Big owners caution that downturns aren’t new, and that long-term strategies will prevail. Albert Behler, chairman, CEO and president of Paramount Group, a leading owner of office space, said in a written response to Commercial Observer that the firm’s San Francisco portfolio continues to benefit from the flight-to-quality trend. Smaller, older assets have faced more headwinds than modern trophy assets such as One Market Plaza, as these assets often lend themselves to small and midsize tech tenants that have not fully embraced returning to the office yet. 

Behler also sees some hope of a return. Since Labor Day, midweek office occupancy at Paramount’s San Francisco holdings — including that 1.6 million-square-foot One Market Plaza — has reached 50 percent of pre-pandemic levels versus just 13 percent in 2021.

With rising interest rates, recessionary fears, and layoffs, a tech — and office space — rebound seems unlikely anytime soon. Twitter and Lyft, both based in San Francisco, recently announced major layoffs, and Amazon (AMZN), which also rents office space in the city, announced a corporate hiring freeze. 

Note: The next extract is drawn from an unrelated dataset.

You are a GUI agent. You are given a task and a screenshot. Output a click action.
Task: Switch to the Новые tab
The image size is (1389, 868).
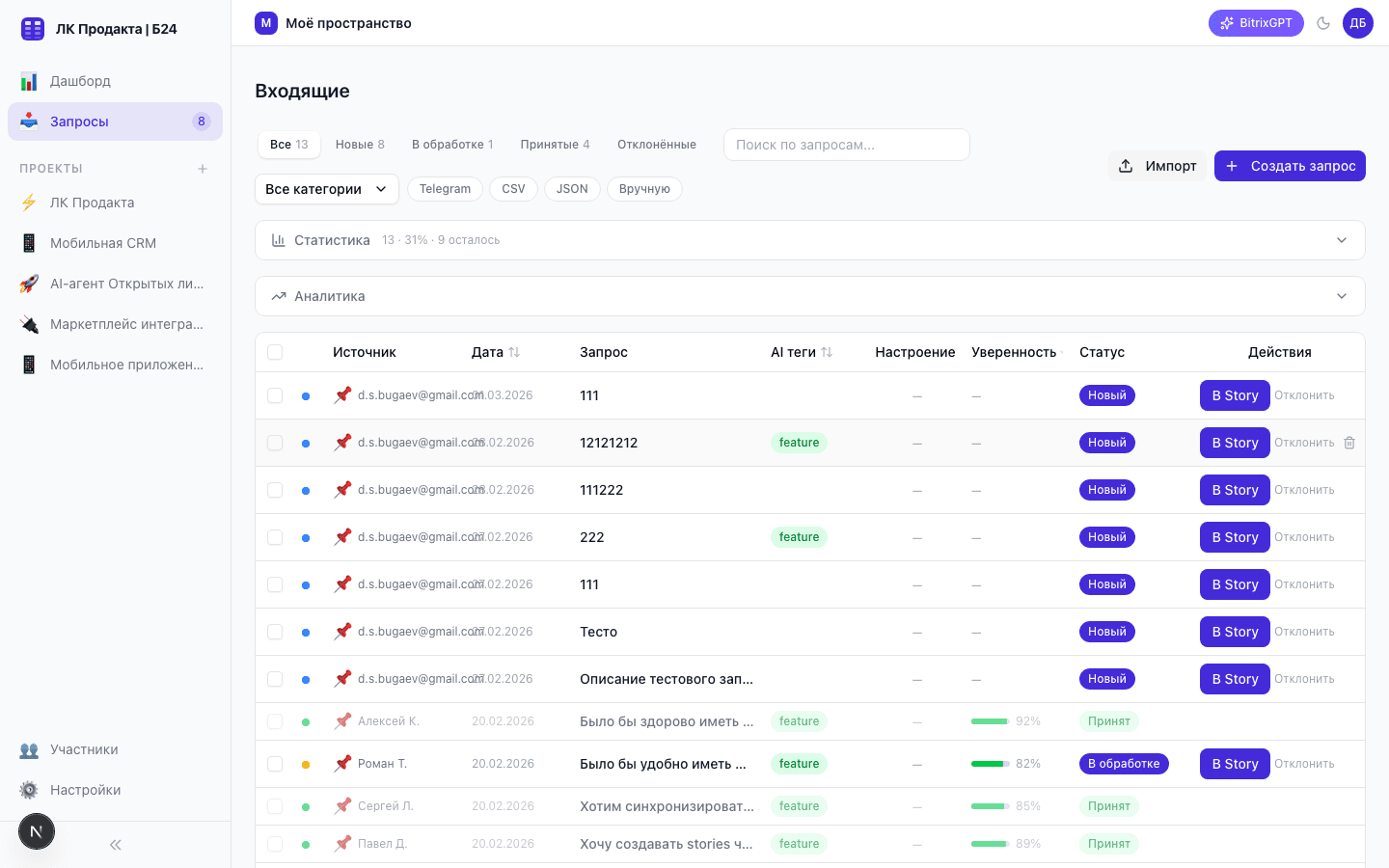359,145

Some have also spoken about venture capitalists holding back with additional dry powder, waiting for the right opportunity. Carta’s Walker says that’s a misreading of the market. He sees the stalled IPO market, which means less exits and fewer paths for investors to cash out, as a “cinder block” weighing down the ecosystem: fewer major investment rounds, less certainty, and more sitting around trying to extend funding until the market picks back up, all of which means fewer office leases.  

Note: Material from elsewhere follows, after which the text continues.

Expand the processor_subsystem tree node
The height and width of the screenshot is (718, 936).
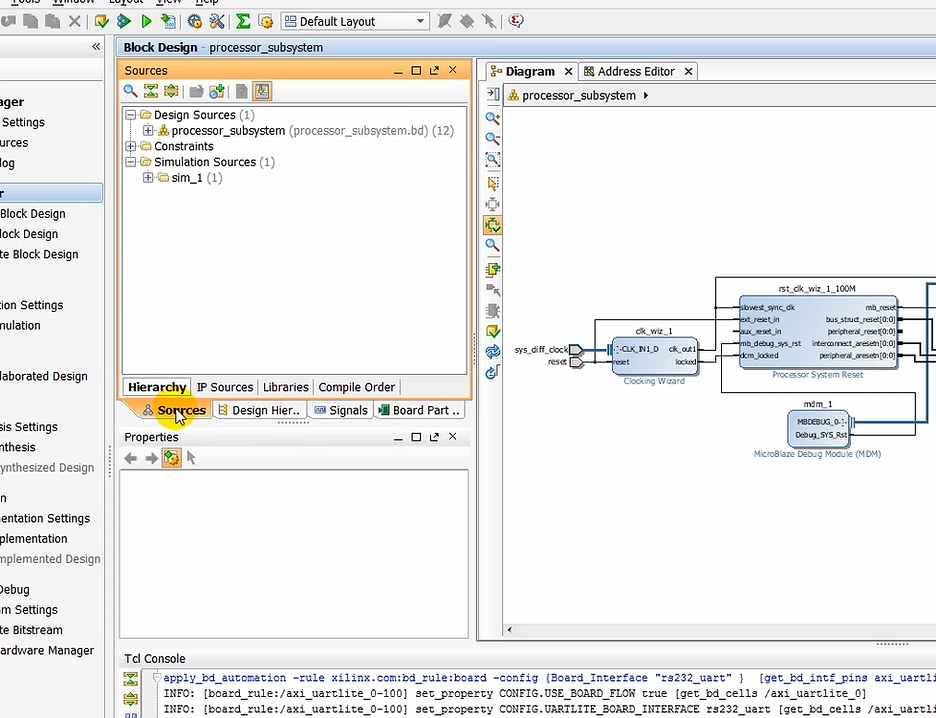pos(148,131)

Carta data shows far fewer seed rounds for early startups — meaning it’s harder to breed the unicorn tech firm that will be a massive tenant of the future — as well as a 40 percent drop in the amount invested in late-stage D funding rounds. The hyper-growth startup era has been replaced with more due diligence and choosiness from investors. 

And San Francisco’s city leaders haven’t unveiled plans or presented immediate optimism for the office market. Mayor London Breed recently told Bloomberg that the city needs to reinvent itself and attract green tech and life sciences tenants, a nod to a growing segment of the economy, but not one that can likely fill up floors and floors of empty space with costly and complicated office-to-lab conversions. Breed’s 36 percent approval rating in mid-October reflected persistent homelessness and public safety issues, which aren’t helping to bring tenants back downtown.

“We need someone who’s actually run a balance sheet before, who knows what a P&L is, and who understands what it takes to run a business here in San Francisco,” Slonek said. “With so many inhibitors to being successful, even the most successful people are struggling with it. You need to just have a better climate. Right now, we have no clue.”

The longer the malaise lasts, the more months VCs play it safe and the more lease renewals come up with firms looking to instead sublease or downsize, further extending the office slowdown. If the economy bounces back and the IPO market reopens,  though, San Francisco could throw off that cinder block, which Walker believes would create a sharp rebound. 

“San Francisco is going to come back, it’s a matter of when; it’s never been in the doldrums long,” said Slonek. “But we just don’t know how long it’s going to be.”